Extrait du document:
::::::

Après cet épisode, les événements s’emballent : rassemblements, convocations devant les tribunaux, appels à manifestation, émeutes, répression policière, tuerie, incarcération de cadres et militants de Pastef. Ce tourbillon politico-judiciaire aboutit à la dissolution du parti, dans la foulée de l’arrestation de Sonko en juillet dernier.

Selon plusieurs observateurs, cette situation a poussé désormais l’ex parti Pastef a changé son fusil. Car, le choix de Bassirou Diomaye Faye, N°2 du parti Pastef, semble être une manœuvre politique aux antipodes du choc frontal encore prôné par les responsables. Le parti qui avait indiqué n’avoir aucune alternative à une possible candidature de Sonko a semblé se raviser au nom de la realpolitik. Une option qui semble raffermir la base de Pastef tombée en léthargie, à la suite de la dissolution du parti et l’emprisonnement de ses cadres.

::::::

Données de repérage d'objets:
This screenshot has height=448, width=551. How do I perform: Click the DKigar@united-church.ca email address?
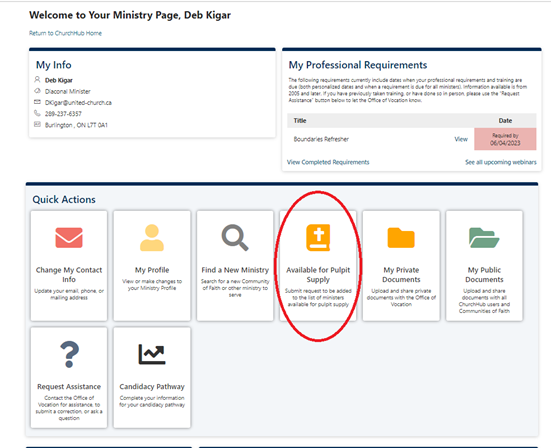(x=78, y=103)
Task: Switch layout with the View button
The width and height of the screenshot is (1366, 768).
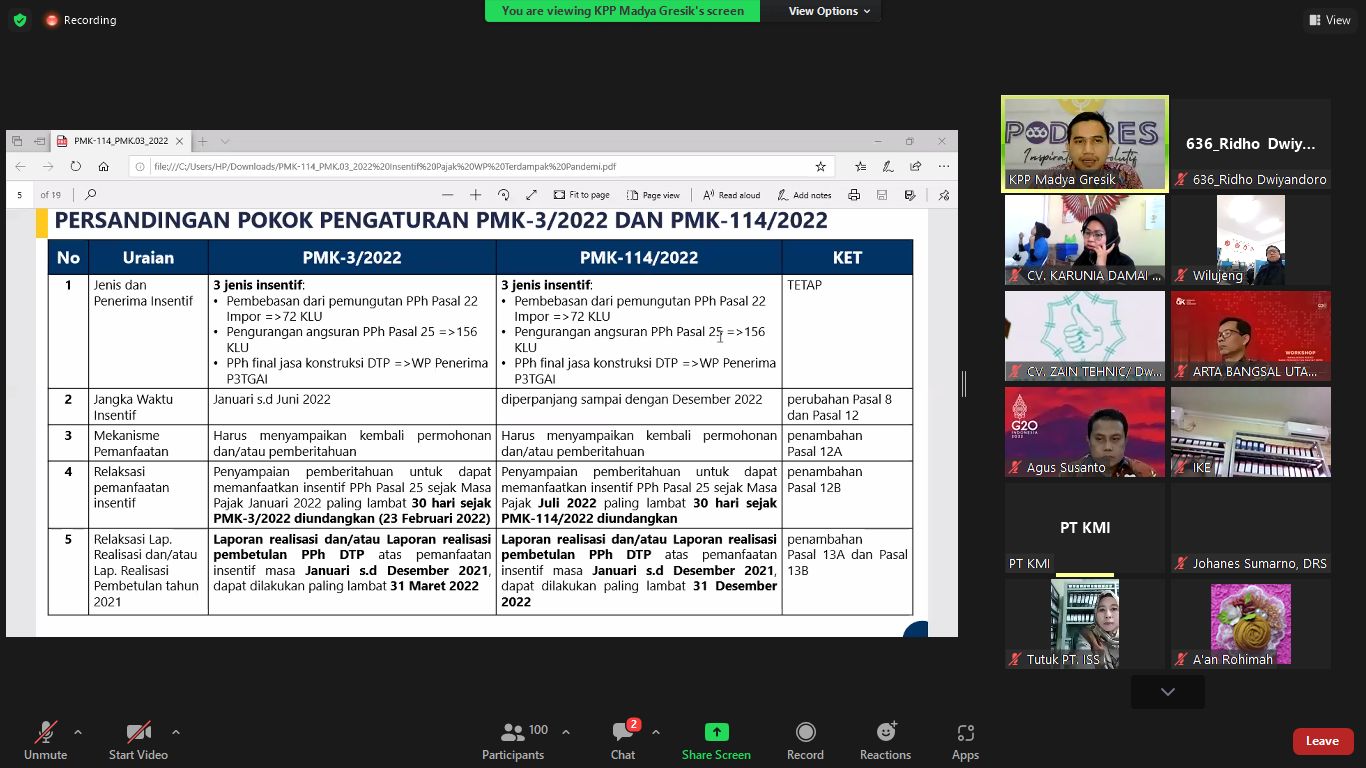Action: (x=1330, y=20)
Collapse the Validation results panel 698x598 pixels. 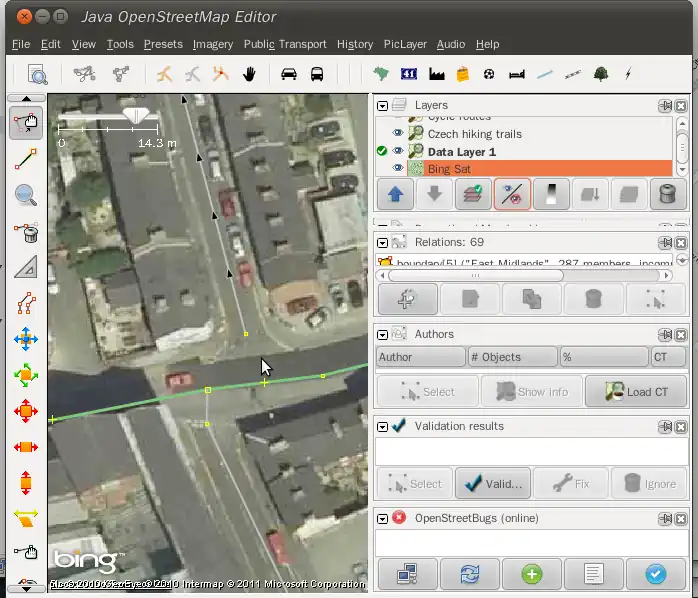click(x=382, y=426)
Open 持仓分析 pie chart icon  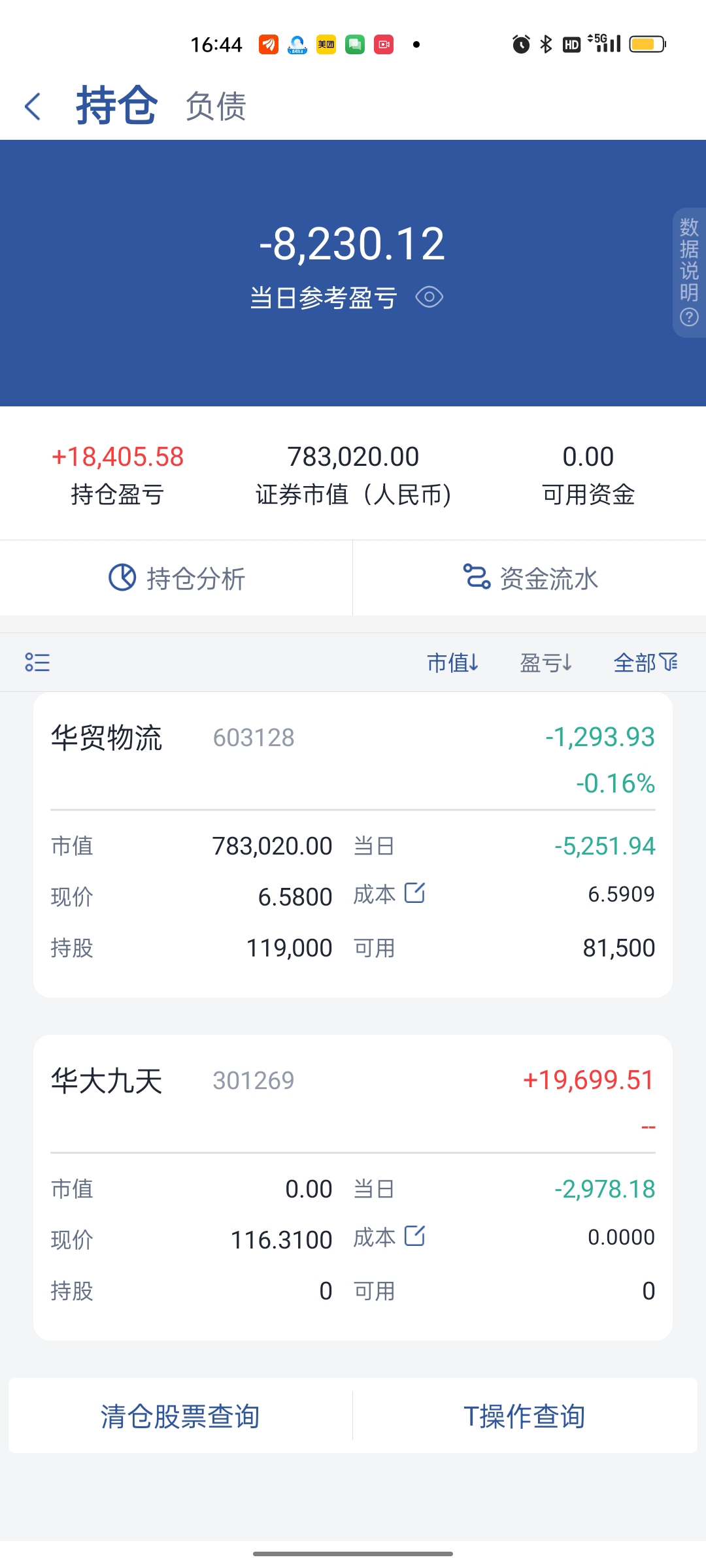[x=122, y=578]
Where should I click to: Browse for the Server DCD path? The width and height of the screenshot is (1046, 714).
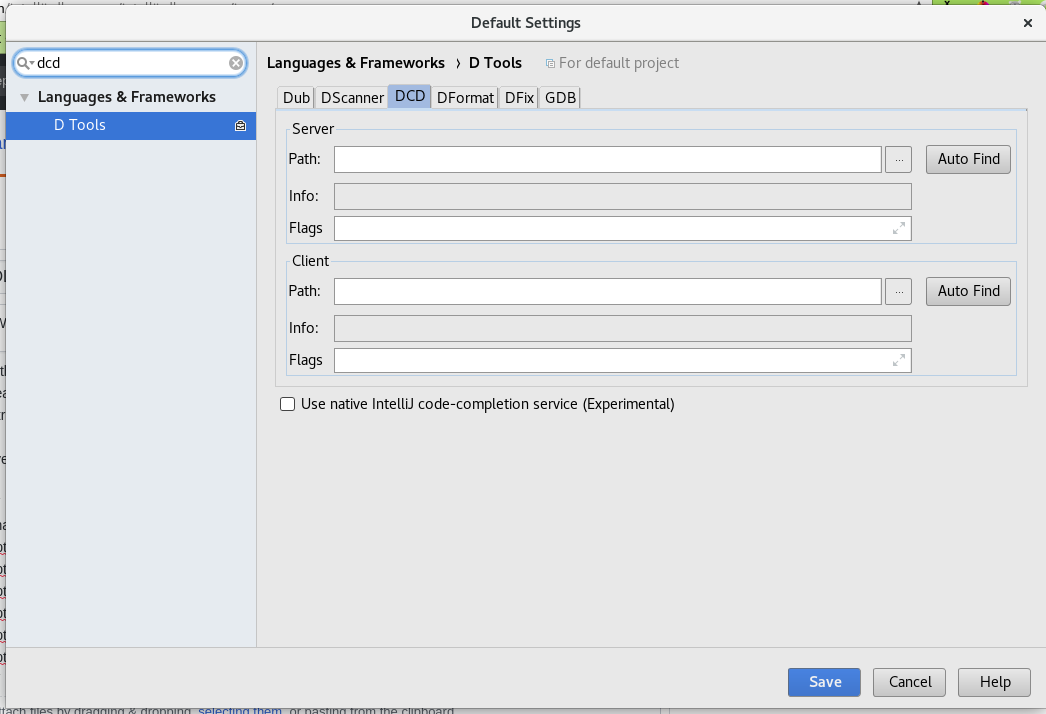tap(898, 159)
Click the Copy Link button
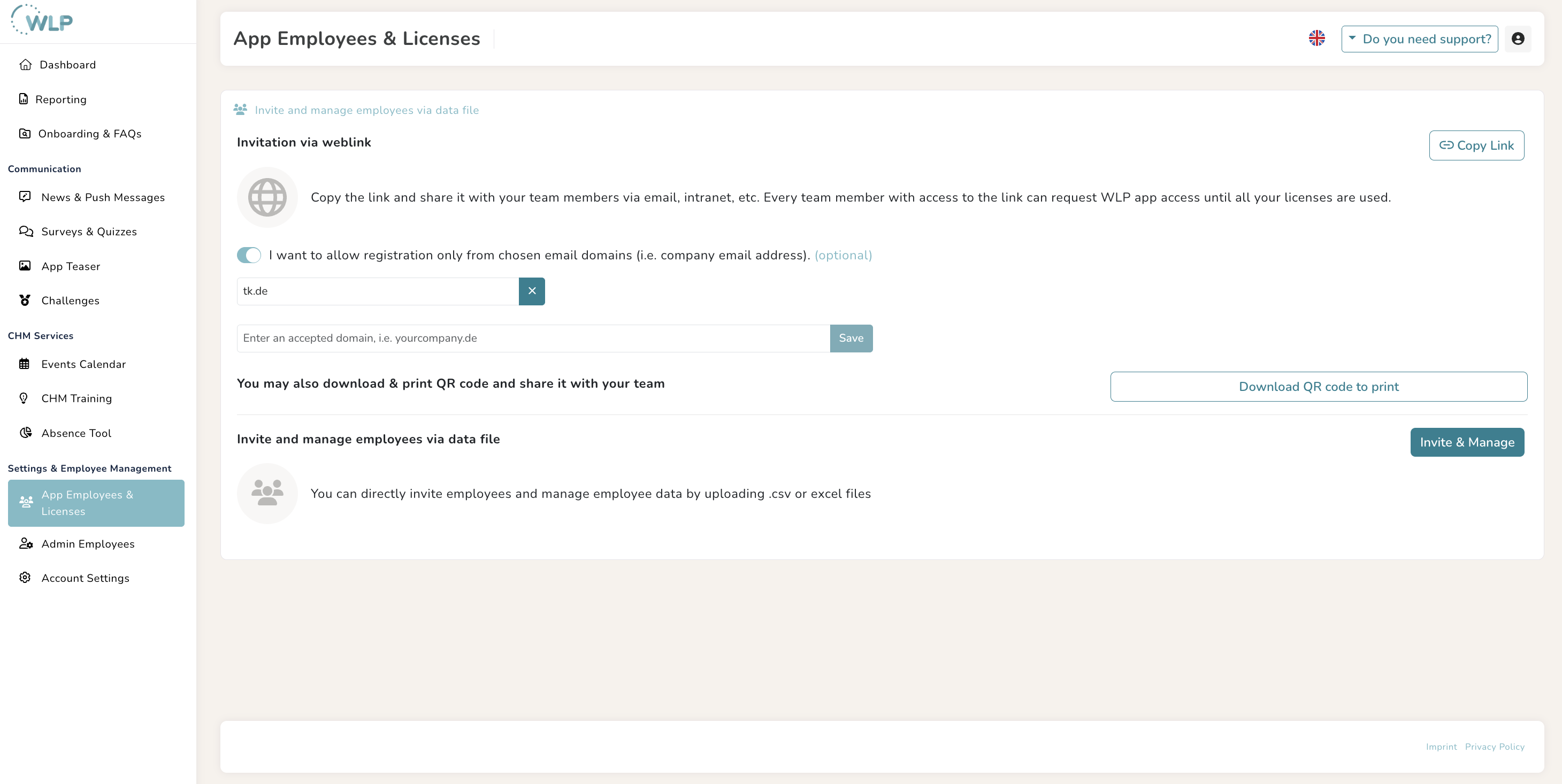The height and width of the screenshot is (784, 1562). [1476, 145]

::::::

Travail demandé:
Dites si chacune des affirmations suivantes concorde avec l'extrait sur Pastef, en répondant par oui ou non et en citant mot pour mot le passage de l'extrait qui tranche.
1. Le parti Pastef a été dissous après l'arrestation de Sonko.
2. Bassirou Diomaye Faye est présenté comme le numéro 2 du parti Pastef.
3. Le parti avait d'abord affirmé disposer d'une solution de rechange à une candidature de Sonko.
Le matériel fourni n'a aucun rapport avec l'extrait.

Réponse attendue:
1. Oui : « Ce tourbillon politico-judiciaire aboutit à la dissolution du parti, dans la foulée de l’arrestation de Sonko en juillet dernier. »
2. Oui : « Bassirou Diomaye Faye, N°2 du parti Pastef »
3. Non : « Le parti qui avait indiqué n’avoir aucune alternative à une possible candidature de Sonko »